**Quoted passage**
Start

Still Waiting for the Barbarians with Coetzee

April 20, 2012 by Isla McKetta, MFA Leave a Comment

At times in Waiting for the Barbarians, by J.M. Coetzee, I found myself wondering if the barbarians were ever actually coming and maybe that was the point. The more often the barbarians were rumored to have done evil things and threatened the outpost, the less I believed they were the real culprits. Crops get ruined and the reader knows the barbarians exist because the protagonist meets them and the crops are ruined but it is spurious to say that because the barbarians exist and the crops are ruined then therefore the barbarians must have ruined the crops (and every other little thing). By the time the narrator says, “The barbarians come out at night,” I was fully convinced that the barbarians were being used as a diversion of some sort. Of course it is difficult to separate myself from a post-Bush reading of this novel although when Coetzee writes, “I was the lie that Empire tells itself when times are easy,” I think he was getting at something else.

End

**Material provided**
Start

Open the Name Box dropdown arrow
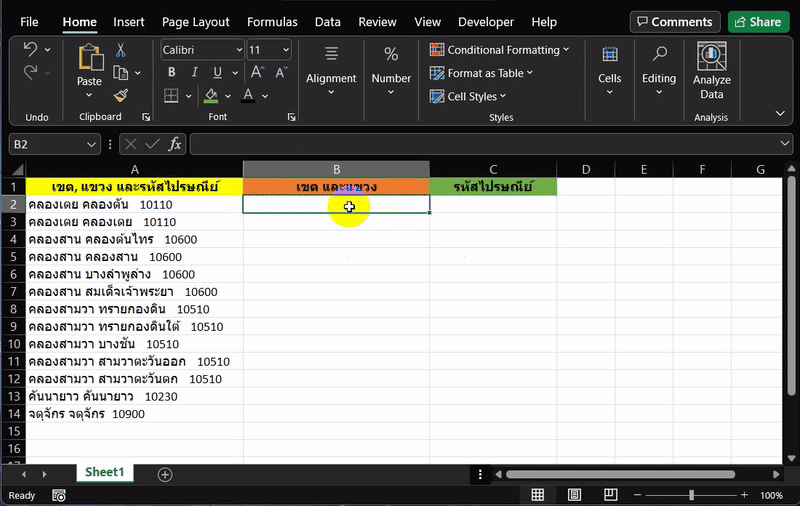This screenshot has width=800, height=506. (x=92, y=145)
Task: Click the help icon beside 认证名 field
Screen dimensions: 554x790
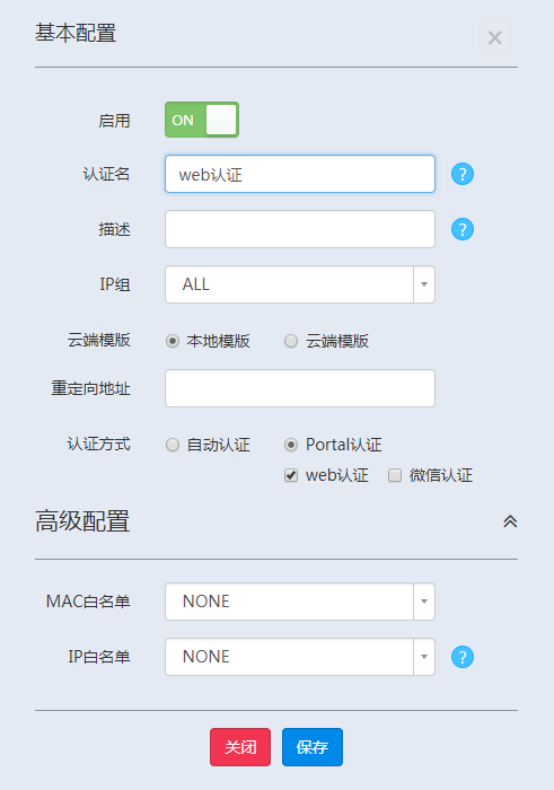Action: click(462, 174)
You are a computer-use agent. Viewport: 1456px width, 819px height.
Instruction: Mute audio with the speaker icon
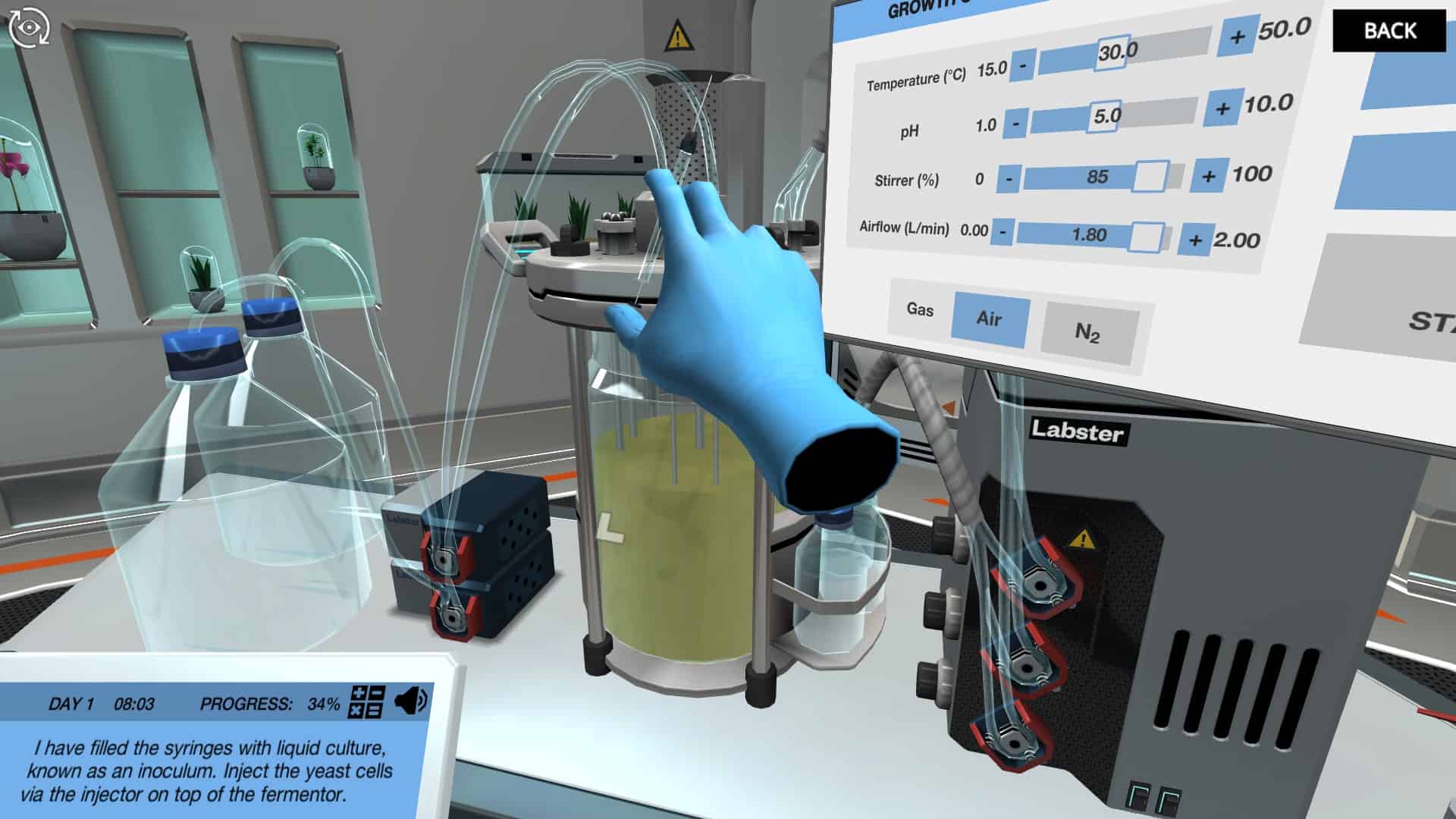(411, 701)
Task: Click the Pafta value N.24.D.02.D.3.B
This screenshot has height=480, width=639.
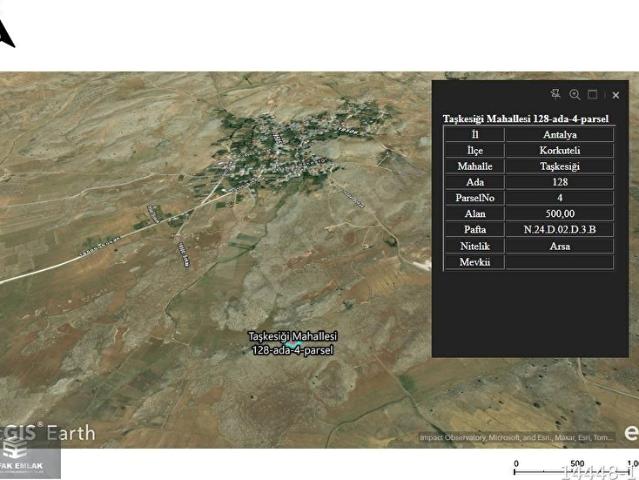Action: point(559,230)
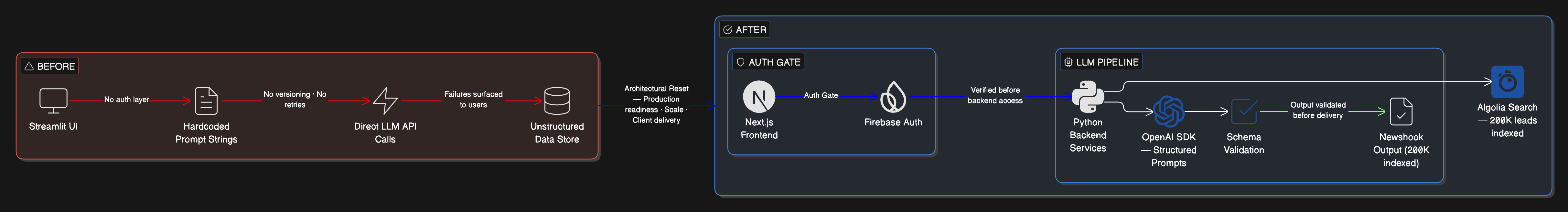The image size is (1568, 212).
Task: Click the Next.js Frontend logo icon
Action: (758, 97)
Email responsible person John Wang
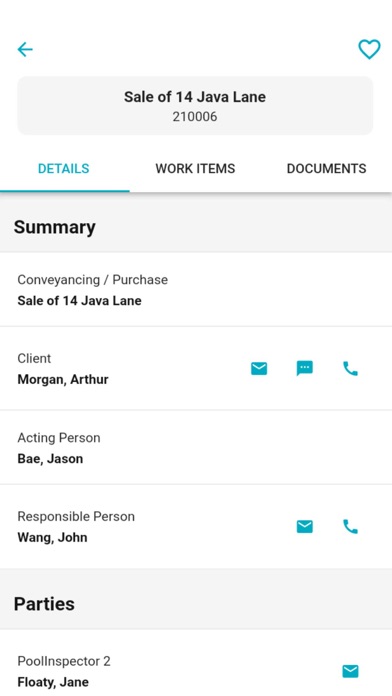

End

**Problem set**
[A] Using the review of Waiting for the Barbarians, answer yes or no to each statement and quote the words that settle it: (i) the reviewer became convinced the barbarians served as a diversion; (ii) the protagonist never meets the barbarians; (iii) the review is dated April 2012.
[B] Carry the review of Waiting for the Barbarians on past its final sentence.
The data has no role in this work.

**Response list**
[A]
(i) Yes: "I was fully convinced that the barbarians were being used as a diversion of some sort."
(ii) No: "the reader knows the barbarians exist because the protagonist meets them"
(iii) Yes: "April 20, 2012"

[B]
Stretching Time

Coetzee does a beautiful job of stretching time in the scene when the narrator is hunting the ram. He writes, “His hooves touch ice with a click, his jaw stops in mid-motion, we gaze at each other.”  Second by second I was with the magistrate as he met eyes with this ram. It was one of the moments when I was most engaged in the novel. He goes on to write, “He chews again, a single scythe of the jaws, and stops.”  Word by slow word and phrase by comma-separated phrase I was completely trapped in this moment and waiting to see what happened next. By ending the sentence with the word “stops” Coetzee both emphasizes the stop and cuts the paragraph. The sentences that follow are about the magistrate’s train of thought as he himself is “suspended in immobility” but these sentences are longer and less focused and my own train of thought started to wander. I found myself longing for that heartbeat by heartbeat pace of his description of the ram.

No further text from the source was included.